Retired potato farmer looks back on a lifetime’s harvest
FORT FAIRFIELD, Maine — As Aroostook County’s potato harvest gets into full swing, this year, 85-year-old Bernard Webb of Fort Fairfield is not digging up any potatoes for the first time in his long farming career.
Webb said that his age, carpal tunnel, and a shortage of labor all factored into his decision not to plant a few acres of potatoes this year.
“I was going to plant some potatoes. It was my health and the labor,” said Webb, who was among the few small farmers still relying on temporary workers to hand pick potatoes.
As many businesses looking for both temporary and year-round employees know, good workers are hard to find.
“It’s getting hard to get help. It used to be a lot easier. A lot of the people had jobs and were always looking for some extra money,” Webb said. “Most everybody I know that owns a farm has problems with labor.”
While Webb is no longer farming himself, he has a bird’s eye view of the region’s potato economy from his home on Route 1A, across the road from the Cavendish Agri-Services fertilizer depot.
Webb grew up working on his family farm with horses and small tractors during the peak of Aroostook County’s potato empire. After serving in the Army in the 1950s and getting married to a Canadian lady, he struck out on his own to farm, raise seed and fresh market potatoes, first on rented land and then at his current property, which he bought in 1962.
“It was not that easy to get a place then,” Webb said.
Webb raised Kennebec, Katahdin and other potato varieties on 70 acres for more than four decades, relying on he and his late wife’s six kids and legions of seasonal workers each fall. More recently, he was among the few farmers growing Green Mountain potatoes, a tasty variety that’s hard to grow due to bruising and blight susceptibility.

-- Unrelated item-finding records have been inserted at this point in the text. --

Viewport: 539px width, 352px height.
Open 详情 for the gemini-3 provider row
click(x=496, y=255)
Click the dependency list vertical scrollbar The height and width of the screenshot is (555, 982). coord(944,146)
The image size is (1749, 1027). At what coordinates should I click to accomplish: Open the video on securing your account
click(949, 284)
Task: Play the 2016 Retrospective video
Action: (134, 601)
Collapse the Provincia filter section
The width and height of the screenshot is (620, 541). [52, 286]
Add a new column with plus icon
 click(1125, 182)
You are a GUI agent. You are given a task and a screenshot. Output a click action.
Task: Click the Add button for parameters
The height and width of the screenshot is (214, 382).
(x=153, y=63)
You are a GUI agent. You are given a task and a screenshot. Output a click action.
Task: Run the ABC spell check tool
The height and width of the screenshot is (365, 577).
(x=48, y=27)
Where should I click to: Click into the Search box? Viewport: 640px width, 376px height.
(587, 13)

“Back when I had 70 acres, we’d have 30 or 40 people. The last day we finished up, we’d have a big party with a bonfire. The kids liked that.”
Unlike many other farmers of his generation, Webb managed to avoid going broke or losing his land during the farm crisis of the 1980s.
“Up and down this road, there were a lot of farmers that lost their land. I went to the auctions. It was a sad deal.”
Following his father’s strategy, Webb tried to avoid purchases that would leave him with a lot of debt. “There were a lot of things I needed, but I got by without it.”
And while many years were bad or marginal for farm income, the years with good prices helped even out those fluctuations.
“You could drive up and down the road here and tell what year the potatoes had a good price because [you’d see] new equipment and new cars sitting in their dooryard.”
Webb eventually sold most of his land, while still raising a few acres of fresh market potatoes up until last year. His sister still lives on the original family homestead on the Fort Road while renting out some 150 acres, and Webb keeps in touch with all the folks he worked with over the years.
“Somebody asked me the other day if I would do it all over again, and I said, ‘Yes, I would.’ I enjoyed it. I met a lot of people and I had people who liked buying from a small farmer.”